Problem statement – Write out the items below exactly as they appear, from the start through the line containing "click(x=962, y=243)", including that line.

Records supplied –
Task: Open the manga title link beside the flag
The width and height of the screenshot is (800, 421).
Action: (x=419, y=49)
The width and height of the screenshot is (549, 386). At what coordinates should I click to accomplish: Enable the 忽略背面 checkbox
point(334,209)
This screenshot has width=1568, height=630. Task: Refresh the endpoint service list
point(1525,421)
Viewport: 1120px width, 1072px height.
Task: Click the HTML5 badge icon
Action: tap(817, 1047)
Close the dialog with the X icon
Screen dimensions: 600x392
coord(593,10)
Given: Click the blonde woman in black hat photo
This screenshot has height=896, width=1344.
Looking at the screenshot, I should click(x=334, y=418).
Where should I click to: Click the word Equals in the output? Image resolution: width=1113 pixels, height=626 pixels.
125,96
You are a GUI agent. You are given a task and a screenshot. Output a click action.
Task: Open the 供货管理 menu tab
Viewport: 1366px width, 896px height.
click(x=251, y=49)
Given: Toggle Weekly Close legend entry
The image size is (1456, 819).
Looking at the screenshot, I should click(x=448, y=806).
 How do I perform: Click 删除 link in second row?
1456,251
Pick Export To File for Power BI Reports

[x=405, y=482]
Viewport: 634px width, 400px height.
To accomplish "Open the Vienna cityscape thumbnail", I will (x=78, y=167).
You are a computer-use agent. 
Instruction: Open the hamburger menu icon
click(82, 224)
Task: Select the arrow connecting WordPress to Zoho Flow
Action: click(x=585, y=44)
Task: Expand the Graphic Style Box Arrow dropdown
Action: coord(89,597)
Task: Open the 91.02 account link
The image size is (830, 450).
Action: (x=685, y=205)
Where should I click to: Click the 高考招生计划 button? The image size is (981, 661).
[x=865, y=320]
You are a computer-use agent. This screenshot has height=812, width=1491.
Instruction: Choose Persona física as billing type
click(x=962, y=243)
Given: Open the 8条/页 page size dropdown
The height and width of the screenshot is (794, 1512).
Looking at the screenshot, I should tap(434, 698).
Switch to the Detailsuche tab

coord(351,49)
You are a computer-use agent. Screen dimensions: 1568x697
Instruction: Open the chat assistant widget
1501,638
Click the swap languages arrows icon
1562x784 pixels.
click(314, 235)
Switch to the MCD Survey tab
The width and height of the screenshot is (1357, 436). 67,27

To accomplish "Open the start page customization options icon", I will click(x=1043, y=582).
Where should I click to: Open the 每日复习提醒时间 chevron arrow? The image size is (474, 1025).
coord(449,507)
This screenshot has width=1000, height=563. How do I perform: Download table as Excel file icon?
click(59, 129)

Solution to the problem –
Task: Open the manga title link beside the flag
The width and height of the screenshot is (800, 421).
Action: (x=419, y=49)
The width and height of the screenshot is (549, 386). At what coordinates should I click to accomplish: Enable the 忽略背面 checkbox
point(334,209)
This screenshot has width=1568, height=630. Task: Refresh the endpoint service list
point(1525,421)
Viewport: 1120px width, 1072px height.
Task: Click the HTML5 badge icon
Action: tap(817, 1047)
Close the dialog with the X icon
Screen dimensions: 600x392
coord(593,10)
Given: Click the blonde woman in black hat photo
This screenshot has height=896, width=1344.
Looking at the screenshot, I should click(x=334, y=418).
Where should I click to: Click the word Equals in the output? Image resolution: width=1113 pixels, height=626 pixels.
125,96
You are a GUI agent. You are given a task and a screenshot. Output a click action.
Task: Open the 供货管理 menu tab
Viewport: 1366px width, 896px height.
click(x=251, y=49)
Given: Toggle Weekly Close legend entry
The image size is (1456, 819).
Looking at the screenshot, I should click(x=448, y=806).
 How do I perform: Click 删除 link in second row?
1456,251
Pick Export To File for Power BI Reports

[x=405, y=482]
Viewport: 634px width, 400px height.
To accomplish "Open the Vienna cityscape thumbnail", I will (x=78, y=167).
You are a computer-use agent. 
Instruction: Open the hamburger menu icon
click(82, 224)
Task: Select the arrow connecting WordPress to Zoho Flow
Action: click(x=585, y=44)
Task: Expand the Graphic Style Box Arrow dropdown
Action: coord(89,597)
Task: Open the 91.02 account link
The image size is (830, 450).
Action: (x=685, y=205)
Where should I click to: Click the 高考招生计划 button? The image size is (981, 661).
[x=865, y=320]
You are a computer-use agent. This screenshot has height=812, width=1491.
Instruction: Choose Persona física as billing type
click(x=962, y=243)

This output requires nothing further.